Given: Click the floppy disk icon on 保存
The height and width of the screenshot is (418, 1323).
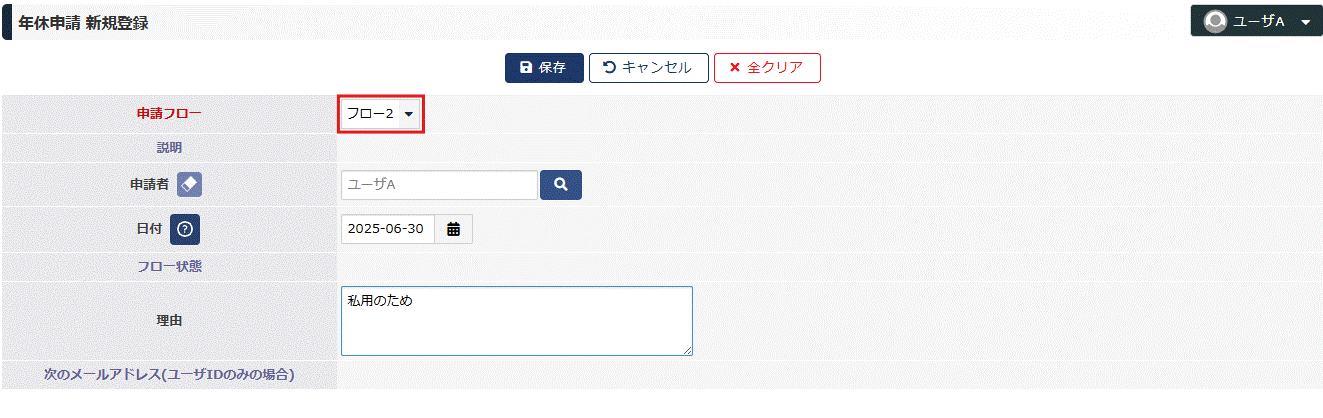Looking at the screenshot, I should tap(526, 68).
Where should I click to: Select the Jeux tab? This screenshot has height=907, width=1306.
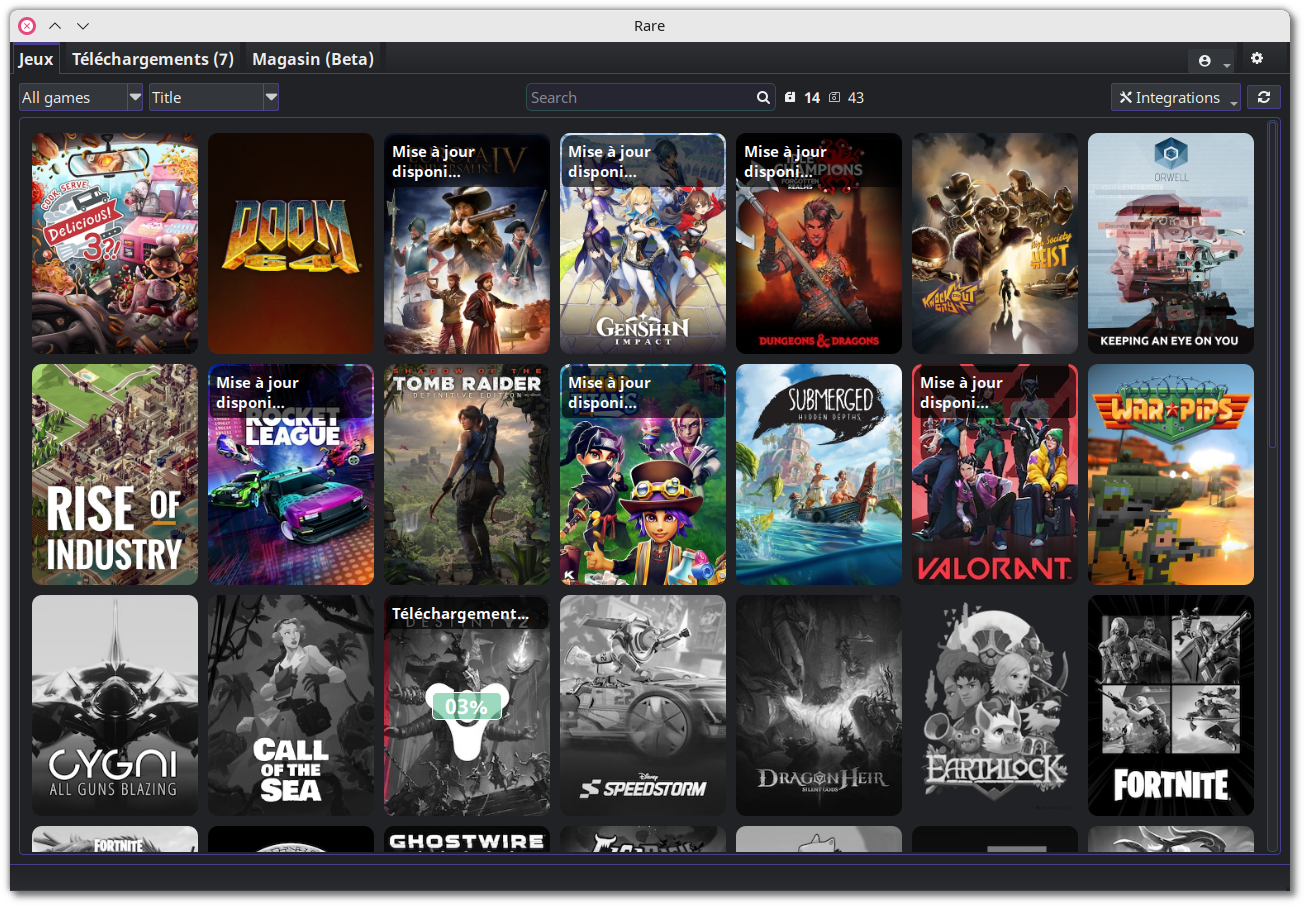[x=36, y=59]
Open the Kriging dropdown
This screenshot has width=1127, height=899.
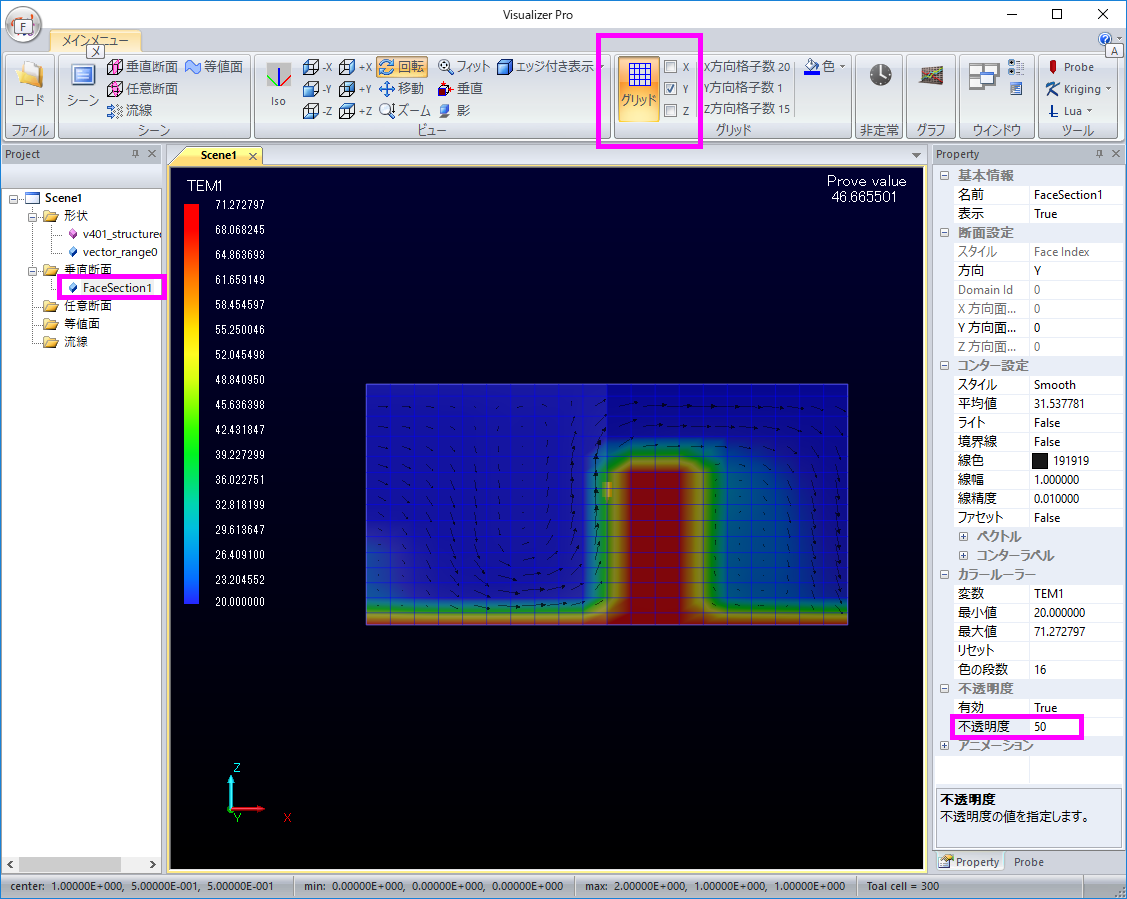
——
> **WHAT THIS TASK INVOLVES**:
List every line of the records above as a numbered list. Skip blank lines and leave out the pictures.

> **SOLUTION TO THIS EXERCISE**:
1. Given: Click the floppy disk icon on 保存
2. The height and width of the screenshot is (418, 1323).
3. Looking at the screenshot, I should tap(526, 68).
4. Where should I click to: Select the Jeux tab? This screenshot has height=907, width=1306.
5. [x=36, y=59]
6. Open the Kriging dropdown
7. This screenshot has width=1127, height=899.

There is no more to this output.